The observed results were already expected when comparing the groups of patients with higher and lower exercise tolerance. Patients with performance ≤50% of the predicted value on the 6MST had lower levels of creatinine, urea and albumin, which are variables that can be affected by inflammation and worse nutritional status [49,50,51]. Higher MIS was also observed in these patients, which supports this rationale. In addition, this group also showed a reduction in muscle function markers (IGF-1, PhA, HGS, and peak torque), which indicates a more significant impairment of peripheral muscles and justifies the worse performance in the 6MST. Muscle dysfunction in CKD has a multifactorial etiology and results in increased catabolism and reduced protein synthesis [1, 2]. Furthermore, physical inactivity can accentuate this process and contribute to a more significant loss of muscle mass and strength [45]. For this reason, therapeutic modalities (neuromuscular electrical stimulation and resistance training) aimed at improving muscle function can favor the increase in exercise tolerance and should be prescribed for this population [52, 53].

This study has some limitations. First, hydration level is a variable that can influence the measurement of PhA [14]; however, all included patients were evaluated in the same condition (before the second HD session of the week). Another limitation was the use of a cut-off point not validated in the literature to define reduced exercise tolerance. However, the cut-off point of 50% of the predicted value was used, because previous studies reported that HD patients presented functional performance close to 50% of the normal values [19, 33, 34]. Furthermore, this cut-off point was similar to the mean and median values (50.5 and 50.9%, respectively) observed in our sample. It is suggested that further studies be carried out in order to investigate the ideal cut-off point to characterize exercise intolerance in this population. Another limitation is the restricted sample size with a predominance of male individuals, which may contribute to higher PhA values. Therefore, it is suggested that future investigations use larger samples with a more homogeneous distribution between men and women to confirm the cut-off point established in our study. Finally, our sample consisted of HD patients who did not practice regular physical activity (≤2 times a week), making it difficult to extrapolate the results to physically active patients. However, the study’s objective was to establish a cut-off point for PhA that would facilitate the identification of impairment exercise tolerance. Thus, patients who would benefit from this cut-off point were included in the study.

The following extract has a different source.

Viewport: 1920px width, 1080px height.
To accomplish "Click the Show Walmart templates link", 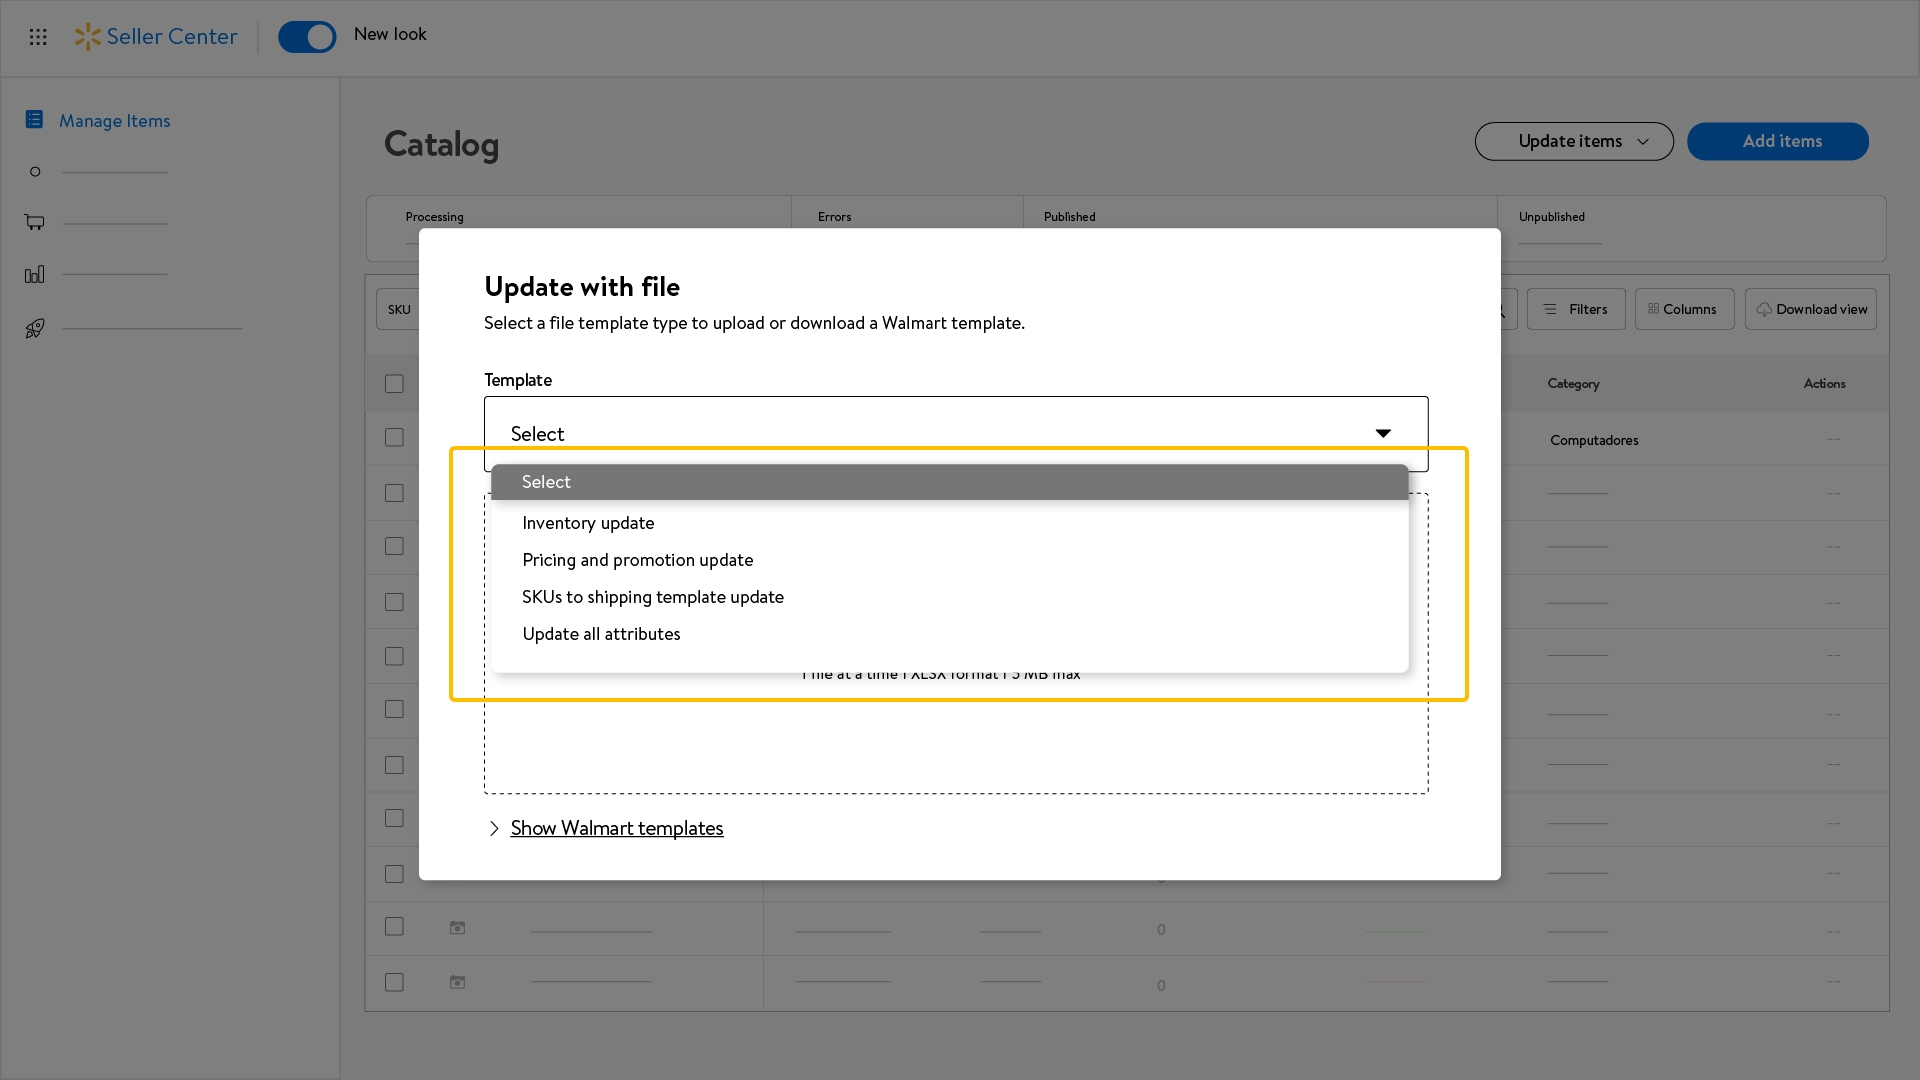I will point(616,828).
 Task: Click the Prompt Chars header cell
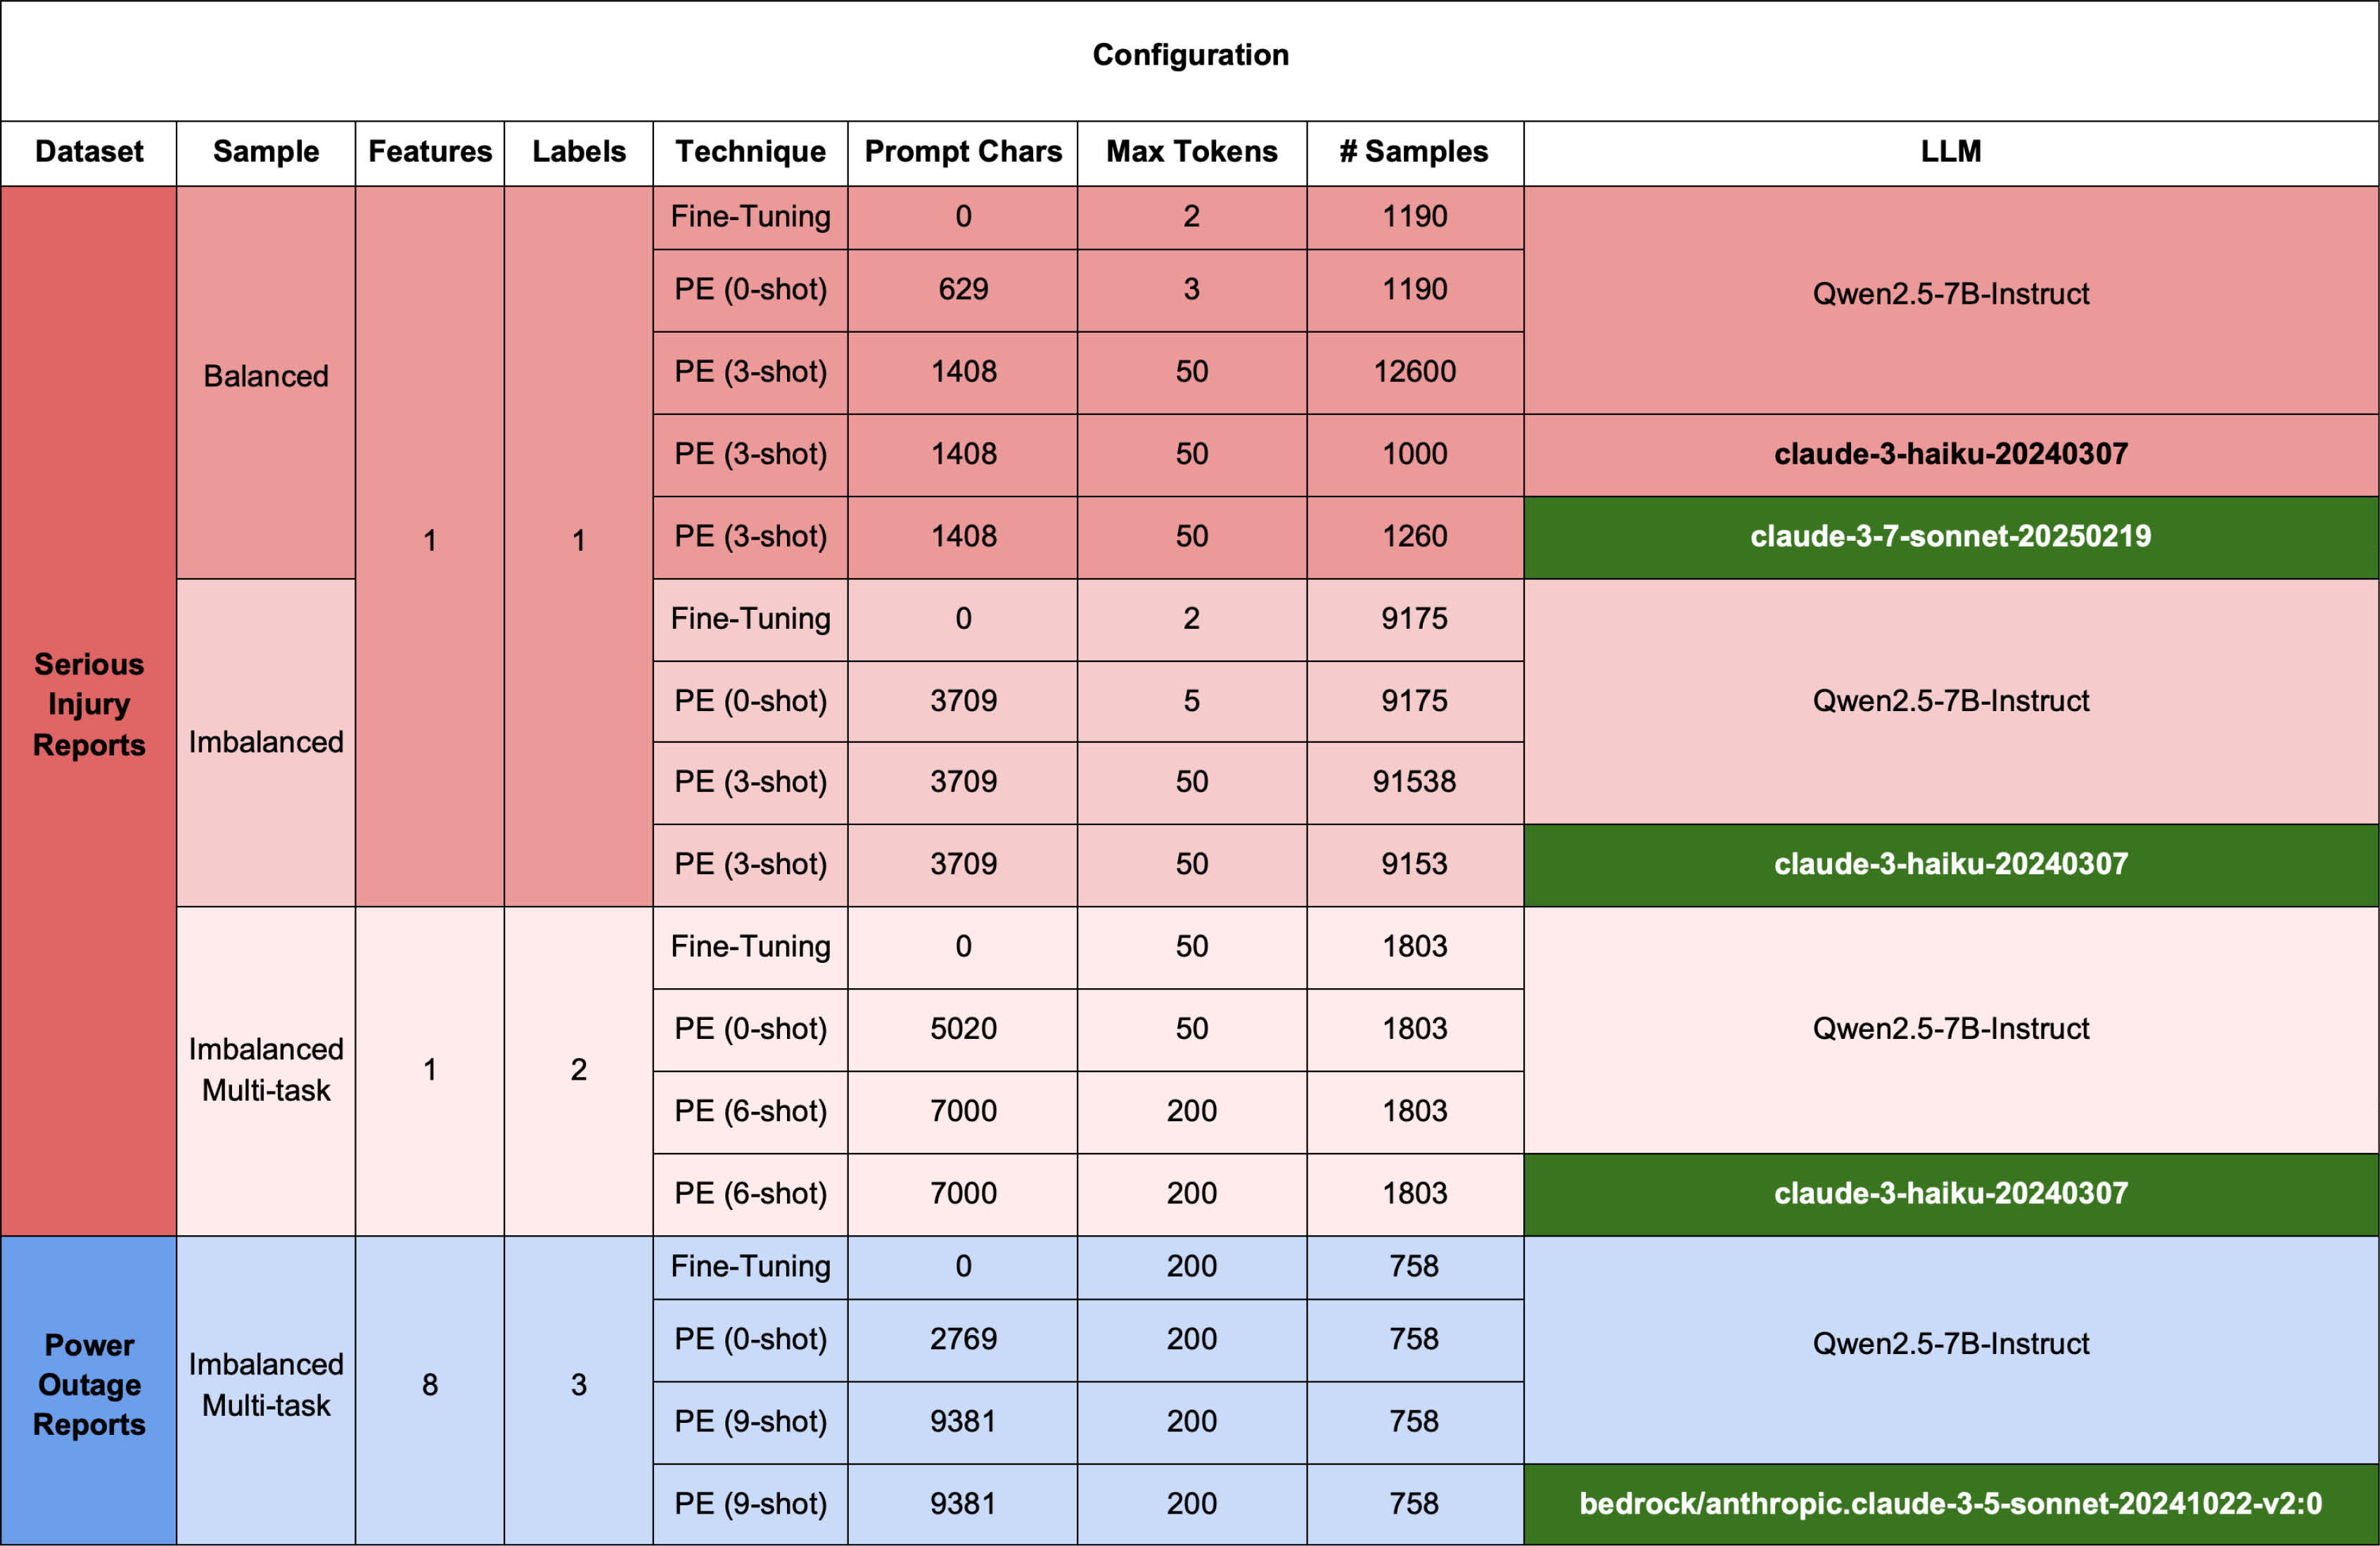(x=963, y=151)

To our knowledge, our study pioneered investigating PhA as a predictor of reduced exercise tolerance in HD patients. In this way, the suggested cut-off point can facilitate the screening and referral of these individuals to rehabilitation programs.

Conclusion

The cut-off point of 3.73° for the PhA is sensitive and specific to discriminate HD patients with reduced exercise tolerance. In these patients, worse inflammatory and nutritional status, lower PhA and greater impairment of peripheral muscle strength were observed.